Dans l’agroalimentaire, même tendance. Circuits courts, traçabilité, goût des consommateurs pour le local : tout pousse les industriels à se fournir plus près. Les PME du secteur qui tiennent leurs certifications qualité et leurs agréments sanitaires européens ont là un atout que les fournisseurs du bout du monde ont beaucoup de mal à copier.
Les risques à ne pas ignorer
Le nearshoring et le reshoring ne sont pas des solutions magiques. Ils comportent leurs propres risques. Le premier, c’est le surinvestissement. Une PME qui relocalise une ligne de production sans avoir sécurisé ses débouchés commerciaux s’expose à un retour de bâton financier sévère. Le deuxième, c’est la pénurie de compétences. Certains métiers industriels ont été désertés pendant des années en France. Retrouver des soudeurs qualifiés, des opérateurs de machines à commande numérique, des techniciens de maintenance, cela prend du temps et coûte cher en formation.
Le troisième risque, plus stratégique, c’est de croire que le reshoring dispense de toute réflexion internationale. Une PME industrielle qui relocalise sa production en France a toujours besoin de clients à l’étranger. Elle a toujours besoin de fournisseurs de matières premières qui, eux, restent souvent en Asie ou en Amérique du Sud. L’internationalisation ne s’arrête pas parce que l’usine revient. Elle change de forme. Les marchés émergents restent des débouchés majeurs pour l’industrie française, et le e-commerce B2B transfrontalier, qu’on décortique dans notre guide dédié, offre de nouvelles voies pour y accéder.

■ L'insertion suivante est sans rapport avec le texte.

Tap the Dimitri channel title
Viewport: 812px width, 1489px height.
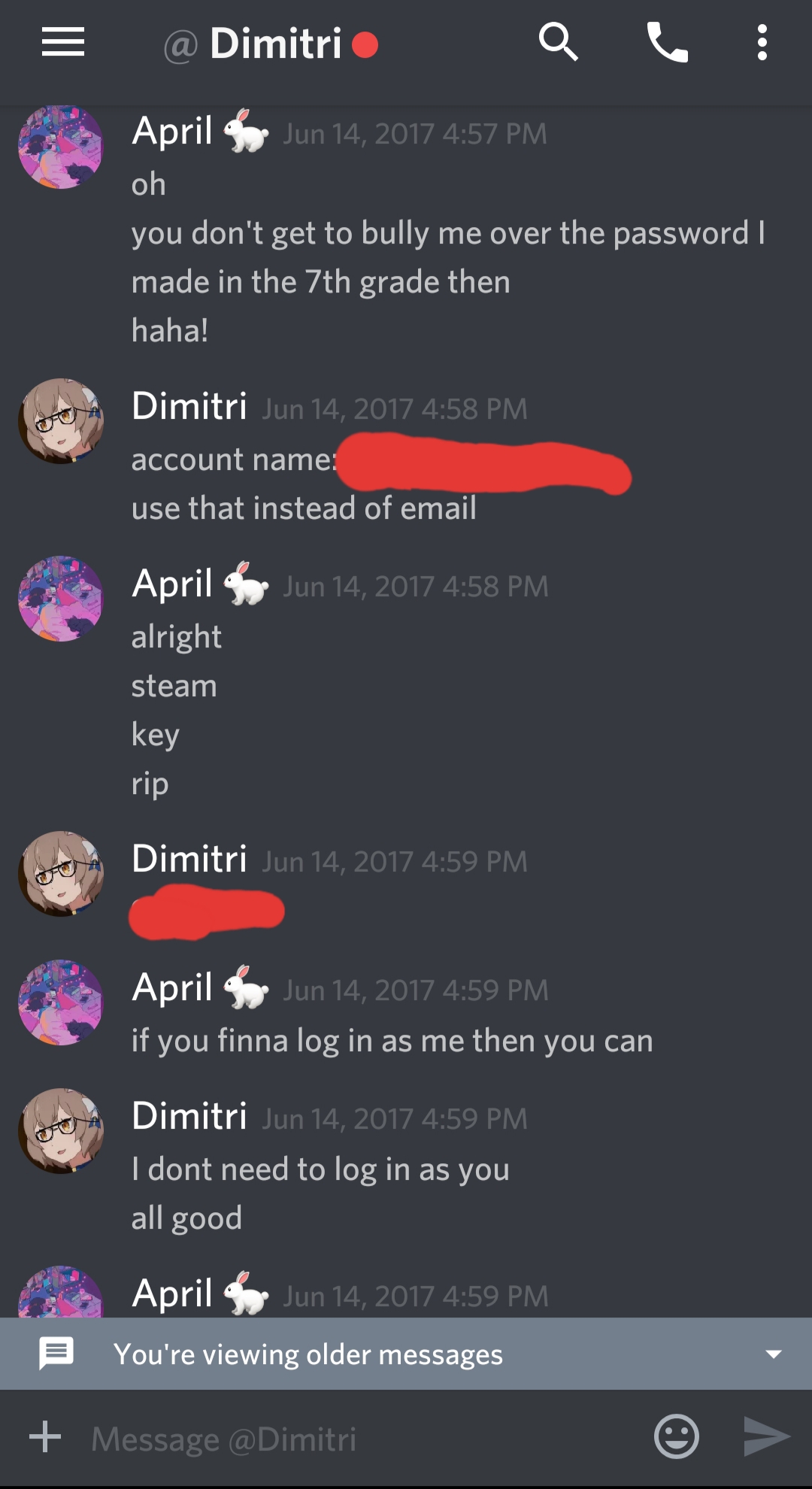tap(275, 44)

Les tensions géopolitiques qui accélèrent le nearshoring aujourd’hui peuvent aussi le compliquer demain. Un conflit en Méditerranée orientale perturberait les flux vers le Maghreb. Une crise politique en Europe de l’Est remettrait en cause les chaînes de valeur construites en Pologne ou en Roumanie. L’anticipation de ces risques géopolitiques fait partie intégrante de toute stratégie de relocalisation sérieuse.
Un mouvement de fond, pas un effet de mode
Le nearshoring et le reshoring ne sont pas des lubies de consultants en stratégie. Ils répondent à des contraintes économiques, géopolitiques et environnementales qui ne vont pas disparaître. La hausse des coûts en Asie est structurelle. La taxe carbone aux frontières de l’Union européenne, qui renchérit les importations à forte empreinte carbone, va amplifier le mouvement. Les exigences de traçabilité et de conformité ESG poussent les donneurs d’ordres à raccourcir et à sécuriser leurs chaînes d’approvisionnement.
Pour les PME industrielles françaises, c’est une fenêtre qui s’ouvre après des décennies de désindustrialisation. Encore faut-il la saisir. Celles qui investissent maintenant dans leur outil de production, dans l’automatisation, dans la formation de leurs équipes, se positionnent pour capter une part de ce mouvement. Les autres regarderont passer le train, comme elles ont regardé passer la mondialisation il y a trente ans, mais dans l’autre sens cette fois.